14 The meaning of s 4A appears to me to be plain. It applies the provisions of the Supreme Court Act [and that includes provisions of the Act conferring powers on the Court or a Judge] "in respect of any jurisdiction conferred on or vested in the Court whether under a law of the State or otherwise." I need not consider in this case the application and effectiveness of the section in relation to conferral or vesting of jurisdiction under laws other than laws of the State because in this case the conferral of jurisdiction is a conferral by a law of the State, namely the Liquor Licensing Act.
15 In short, provisions of the Act, and that would include s 60(1)(e), will apply if they purport to apply. Does s 60(1)(e) purport to restrict appeals generally including appeals from the Liquor Licensing Court? In my opinion, plainly not. Section 60(1)(e) refers only to judgments or orders of a Master of the Supreme Court or a Judge of the Supreme Court. If the appeal is an appeal from the decision of a Master or Judge of the Supreme Court, and it concerns a consent order or costs which are left to the discretion of a Judge of the Supreme Court or a Master of the Supreme Court, then if the Supreme Court Judge or Master is exercising jurisdiction conferred on or vested in the Court under a law of the State, there will be no right of appeal unless leave is granted by the Judge of the Supreme Court or the Master of the Supreme Court who made the order. The section does not speak about appeals from the Liquor Licensing Court.
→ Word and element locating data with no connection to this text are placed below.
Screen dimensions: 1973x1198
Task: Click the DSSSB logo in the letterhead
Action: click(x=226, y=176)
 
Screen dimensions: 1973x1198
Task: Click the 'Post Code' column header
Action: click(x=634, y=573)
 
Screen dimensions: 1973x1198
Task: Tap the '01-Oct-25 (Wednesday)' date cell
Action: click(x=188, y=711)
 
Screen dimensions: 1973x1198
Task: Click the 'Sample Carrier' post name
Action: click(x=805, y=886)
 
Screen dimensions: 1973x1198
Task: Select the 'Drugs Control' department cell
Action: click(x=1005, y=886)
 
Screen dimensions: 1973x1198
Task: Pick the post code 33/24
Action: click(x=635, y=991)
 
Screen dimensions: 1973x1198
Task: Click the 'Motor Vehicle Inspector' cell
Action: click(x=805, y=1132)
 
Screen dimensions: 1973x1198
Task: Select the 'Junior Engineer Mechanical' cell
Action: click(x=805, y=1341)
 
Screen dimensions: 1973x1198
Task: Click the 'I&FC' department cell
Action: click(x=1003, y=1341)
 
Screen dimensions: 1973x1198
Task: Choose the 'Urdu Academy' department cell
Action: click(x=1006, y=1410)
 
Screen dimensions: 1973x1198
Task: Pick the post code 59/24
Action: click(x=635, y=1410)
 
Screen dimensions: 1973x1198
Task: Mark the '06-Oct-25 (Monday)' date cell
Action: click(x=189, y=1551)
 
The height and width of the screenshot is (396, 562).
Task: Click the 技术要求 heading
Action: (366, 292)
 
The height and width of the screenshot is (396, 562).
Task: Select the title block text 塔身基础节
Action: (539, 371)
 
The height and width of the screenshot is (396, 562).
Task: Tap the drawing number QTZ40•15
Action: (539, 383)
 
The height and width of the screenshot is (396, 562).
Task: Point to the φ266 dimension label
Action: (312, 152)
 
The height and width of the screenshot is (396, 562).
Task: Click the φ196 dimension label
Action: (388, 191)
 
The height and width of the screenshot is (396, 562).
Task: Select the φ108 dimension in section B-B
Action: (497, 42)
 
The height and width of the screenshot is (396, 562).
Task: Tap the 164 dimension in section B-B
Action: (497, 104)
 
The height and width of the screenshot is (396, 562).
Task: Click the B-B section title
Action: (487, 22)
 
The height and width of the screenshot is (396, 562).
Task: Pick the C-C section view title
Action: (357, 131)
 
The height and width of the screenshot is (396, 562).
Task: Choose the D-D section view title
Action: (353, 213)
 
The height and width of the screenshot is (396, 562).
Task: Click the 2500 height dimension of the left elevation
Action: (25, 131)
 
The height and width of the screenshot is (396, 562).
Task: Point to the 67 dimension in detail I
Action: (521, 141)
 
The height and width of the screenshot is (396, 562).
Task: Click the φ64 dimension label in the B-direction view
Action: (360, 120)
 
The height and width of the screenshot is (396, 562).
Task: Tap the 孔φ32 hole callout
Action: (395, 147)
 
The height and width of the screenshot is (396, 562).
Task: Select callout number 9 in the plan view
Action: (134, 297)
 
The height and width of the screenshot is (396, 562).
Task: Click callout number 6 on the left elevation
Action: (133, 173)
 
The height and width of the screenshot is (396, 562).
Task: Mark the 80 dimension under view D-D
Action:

It is therefore not applied by s 4A. Section 4A does not make any provision for amendment to the meaning of any of the provisions which are to apply to matters being heard in the Court as the result of conferral of jurisdiction by State Acts other than the Supreme Court Act.
16 Reference was made by the parties to Anderson v Littlemore [1985] WAR 157 in which a similar argument was being advanced concerning the requirement for leave in relation to appeals from the District Court of Western Australia. Section 79(1) of the District Court of Western Australia Act conferred the right of appeal on parties in that Court to the Full Court of the Supreme Court.
17 In my opinion, that case provides little guidance here because it involved a consideration of the particular provisions in the District Court
(Page 7)
- Act and was a case which preceded the enactment of s 4A. Nevertheless, I can mention that Burt CJ said (at 158):
"Section 60(1)(e) of the Supreme Court Act goes directly to the statutory right of appeal itself and it denies that right unless leave of the judge making the order sought to be appealed from has been obtained. It conditions the jurisdiction of this Court to entertain the appeal. It is not of the 'way' in which the appeal is to be made. It cannot be drawn into the District Court Act so as to condition the right of appeal which is granted to a dissatisfied party by s 79(1)(a) of that Act.
It is for this reason that I do not think that s 60(1)(e) of the Supreme Court Act is within the meaning of s 79(2) of the District Court of Western Australia Act, part of or within the idea of the 'way' in which an appeal is made."
19 I would therefore dismiss the application to strike out the appeal.